▶ **DATA TO EXAMINE**:
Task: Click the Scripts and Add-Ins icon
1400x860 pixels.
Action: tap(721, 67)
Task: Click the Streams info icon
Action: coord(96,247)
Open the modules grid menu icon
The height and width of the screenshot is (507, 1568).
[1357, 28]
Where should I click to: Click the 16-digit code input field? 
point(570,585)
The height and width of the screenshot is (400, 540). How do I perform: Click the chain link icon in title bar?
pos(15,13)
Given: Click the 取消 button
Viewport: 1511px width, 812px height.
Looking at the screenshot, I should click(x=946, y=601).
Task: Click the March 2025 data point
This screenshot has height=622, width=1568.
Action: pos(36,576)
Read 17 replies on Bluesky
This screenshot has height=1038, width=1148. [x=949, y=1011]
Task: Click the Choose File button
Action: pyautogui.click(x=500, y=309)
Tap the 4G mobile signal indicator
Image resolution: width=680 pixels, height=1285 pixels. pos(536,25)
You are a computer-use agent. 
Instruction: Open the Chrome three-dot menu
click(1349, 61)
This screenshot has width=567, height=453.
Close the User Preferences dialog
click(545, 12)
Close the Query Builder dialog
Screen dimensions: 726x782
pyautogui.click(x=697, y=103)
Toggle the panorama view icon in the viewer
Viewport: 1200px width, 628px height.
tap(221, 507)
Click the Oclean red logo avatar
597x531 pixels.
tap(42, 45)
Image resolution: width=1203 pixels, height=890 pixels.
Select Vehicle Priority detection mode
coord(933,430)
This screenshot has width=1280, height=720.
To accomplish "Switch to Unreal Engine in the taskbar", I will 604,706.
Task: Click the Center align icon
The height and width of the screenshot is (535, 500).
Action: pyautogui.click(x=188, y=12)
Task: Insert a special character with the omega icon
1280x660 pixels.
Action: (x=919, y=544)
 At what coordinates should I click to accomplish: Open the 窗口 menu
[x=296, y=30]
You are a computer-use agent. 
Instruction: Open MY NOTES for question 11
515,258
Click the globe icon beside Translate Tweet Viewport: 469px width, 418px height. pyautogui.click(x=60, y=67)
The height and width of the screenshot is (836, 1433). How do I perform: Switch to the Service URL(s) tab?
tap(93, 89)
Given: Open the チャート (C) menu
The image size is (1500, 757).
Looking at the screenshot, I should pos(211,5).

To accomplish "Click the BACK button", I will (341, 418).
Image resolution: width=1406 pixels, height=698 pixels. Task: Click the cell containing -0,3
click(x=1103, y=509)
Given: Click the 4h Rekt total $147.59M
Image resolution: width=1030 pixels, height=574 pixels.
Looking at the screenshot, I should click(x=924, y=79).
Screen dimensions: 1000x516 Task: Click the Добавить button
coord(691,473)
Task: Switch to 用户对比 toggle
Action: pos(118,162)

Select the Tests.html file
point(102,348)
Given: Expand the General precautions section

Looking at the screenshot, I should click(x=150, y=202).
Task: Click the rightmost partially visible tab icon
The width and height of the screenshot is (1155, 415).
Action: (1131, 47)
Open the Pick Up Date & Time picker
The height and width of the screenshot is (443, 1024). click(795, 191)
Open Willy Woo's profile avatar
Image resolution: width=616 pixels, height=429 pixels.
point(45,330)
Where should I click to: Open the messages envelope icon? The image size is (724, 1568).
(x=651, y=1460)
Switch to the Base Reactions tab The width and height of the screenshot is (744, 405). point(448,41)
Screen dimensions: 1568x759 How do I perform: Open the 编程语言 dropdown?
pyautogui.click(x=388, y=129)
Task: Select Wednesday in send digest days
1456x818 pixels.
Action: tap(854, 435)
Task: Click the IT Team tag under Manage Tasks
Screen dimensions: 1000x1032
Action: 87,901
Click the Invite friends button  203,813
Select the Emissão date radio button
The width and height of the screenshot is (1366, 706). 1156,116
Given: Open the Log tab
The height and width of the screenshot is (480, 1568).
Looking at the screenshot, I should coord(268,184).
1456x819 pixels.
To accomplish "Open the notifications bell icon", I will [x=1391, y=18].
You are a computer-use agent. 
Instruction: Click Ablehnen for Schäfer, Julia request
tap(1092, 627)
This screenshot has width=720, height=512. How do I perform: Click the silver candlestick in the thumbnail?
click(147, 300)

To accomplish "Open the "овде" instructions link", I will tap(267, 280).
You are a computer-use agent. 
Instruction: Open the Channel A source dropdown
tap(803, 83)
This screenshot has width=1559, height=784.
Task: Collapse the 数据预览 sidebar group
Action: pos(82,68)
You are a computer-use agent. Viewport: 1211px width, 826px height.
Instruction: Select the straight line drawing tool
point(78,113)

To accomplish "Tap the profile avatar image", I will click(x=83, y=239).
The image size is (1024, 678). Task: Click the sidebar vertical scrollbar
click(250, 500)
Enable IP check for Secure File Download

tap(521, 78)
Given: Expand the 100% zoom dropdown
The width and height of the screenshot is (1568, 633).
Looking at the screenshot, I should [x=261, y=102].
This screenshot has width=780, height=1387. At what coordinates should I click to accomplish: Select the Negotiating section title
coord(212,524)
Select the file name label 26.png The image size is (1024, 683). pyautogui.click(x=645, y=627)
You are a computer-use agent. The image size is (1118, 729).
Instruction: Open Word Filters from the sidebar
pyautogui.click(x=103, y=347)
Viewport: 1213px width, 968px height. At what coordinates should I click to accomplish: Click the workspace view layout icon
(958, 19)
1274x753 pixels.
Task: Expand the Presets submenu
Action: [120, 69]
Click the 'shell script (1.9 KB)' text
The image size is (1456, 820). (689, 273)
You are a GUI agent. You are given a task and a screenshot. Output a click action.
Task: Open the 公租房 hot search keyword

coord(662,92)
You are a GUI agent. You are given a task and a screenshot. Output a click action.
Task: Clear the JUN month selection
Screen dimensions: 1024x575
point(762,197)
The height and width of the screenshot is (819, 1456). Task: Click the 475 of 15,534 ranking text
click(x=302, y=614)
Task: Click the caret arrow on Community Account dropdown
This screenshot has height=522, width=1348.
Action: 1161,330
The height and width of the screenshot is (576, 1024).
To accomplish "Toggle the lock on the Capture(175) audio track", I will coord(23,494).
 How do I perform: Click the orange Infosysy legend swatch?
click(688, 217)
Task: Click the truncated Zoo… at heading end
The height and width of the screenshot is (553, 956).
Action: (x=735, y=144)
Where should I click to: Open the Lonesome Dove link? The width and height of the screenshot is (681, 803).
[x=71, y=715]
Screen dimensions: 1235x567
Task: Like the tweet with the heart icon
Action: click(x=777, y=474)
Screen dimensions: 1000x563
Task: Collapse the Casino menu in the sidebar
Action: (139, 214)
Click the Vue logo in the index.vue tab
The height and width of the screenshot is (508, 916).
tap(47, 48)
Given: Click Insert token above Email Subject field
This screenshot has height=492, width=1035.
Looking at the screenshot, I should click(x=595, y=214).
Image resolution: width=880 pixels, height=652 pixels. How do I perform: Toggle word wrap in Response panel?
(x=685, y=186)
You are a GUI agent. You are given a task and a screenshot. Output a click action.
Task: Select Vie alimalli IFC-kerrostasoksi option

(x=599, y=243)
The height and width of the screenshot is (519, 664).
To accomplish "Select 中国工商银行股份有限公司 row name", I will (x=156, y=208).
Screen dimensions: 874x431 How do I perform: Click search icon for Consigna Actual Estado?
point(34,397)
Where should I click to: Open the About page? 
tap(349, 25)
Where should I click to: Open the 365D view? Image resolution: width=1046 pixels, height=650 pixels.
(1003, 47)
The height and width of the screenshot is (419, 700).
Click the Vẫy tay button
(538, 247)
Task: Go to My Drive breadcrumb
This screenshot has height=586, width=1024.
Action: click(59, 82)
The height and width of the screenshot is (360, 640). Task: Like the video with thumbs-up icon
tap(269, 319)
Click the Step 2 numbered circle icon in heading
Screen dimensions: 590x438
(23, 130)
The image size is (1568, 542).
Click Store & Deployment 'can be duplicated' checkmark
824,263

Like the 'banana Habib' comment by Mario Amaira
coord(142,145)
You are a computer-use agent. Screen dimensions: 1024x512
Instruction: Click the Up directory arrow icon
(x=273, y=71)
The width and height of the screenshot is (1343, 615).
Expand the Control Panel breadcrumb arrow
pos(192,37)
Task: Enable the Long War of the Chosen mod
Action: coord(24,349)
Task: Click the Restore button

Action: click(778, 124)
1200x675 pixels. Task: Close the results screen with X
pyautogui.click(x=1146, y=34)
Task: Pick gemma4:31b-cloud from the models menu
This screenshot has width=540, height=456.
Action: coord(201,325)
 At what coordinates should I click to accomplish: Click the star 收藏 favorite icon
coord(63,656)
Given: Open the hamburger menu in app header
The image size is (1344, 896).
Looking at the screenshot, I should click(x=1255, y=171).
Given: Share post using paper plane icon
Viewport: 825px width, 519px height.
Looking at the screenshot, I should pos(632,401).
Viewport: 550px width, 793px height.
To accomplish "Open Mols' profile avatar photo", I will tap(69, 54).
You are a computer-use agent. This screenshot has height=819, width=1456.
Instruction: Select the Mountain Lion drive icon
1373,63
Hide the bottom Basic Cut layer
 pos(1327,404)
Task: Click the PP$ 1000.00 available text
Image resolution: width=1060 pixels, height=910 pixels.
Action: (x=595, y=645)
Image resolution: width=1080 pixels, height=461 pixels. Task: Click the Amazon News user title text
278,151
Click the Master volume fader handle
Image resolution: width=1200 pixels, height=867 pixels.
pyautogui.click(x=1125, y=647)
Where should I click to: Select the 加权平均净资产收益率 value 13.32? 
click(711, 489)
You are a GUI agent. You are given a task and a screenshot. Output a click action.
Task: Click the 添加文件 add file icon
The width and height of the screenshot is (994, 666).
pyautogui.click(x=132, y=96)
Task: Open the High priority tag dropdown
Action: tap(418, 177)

▶ **ASSIGNMENT**: Copy out each line of the listing that holds the word "name".

▶ **REPLY**:
Select the file name label 26.png The image size is (1024, 683). pyautogui.click(x=645, y=627)
To accomplish "Select 中国工商银行股份有限公司 row name", I will (x=156, y=208).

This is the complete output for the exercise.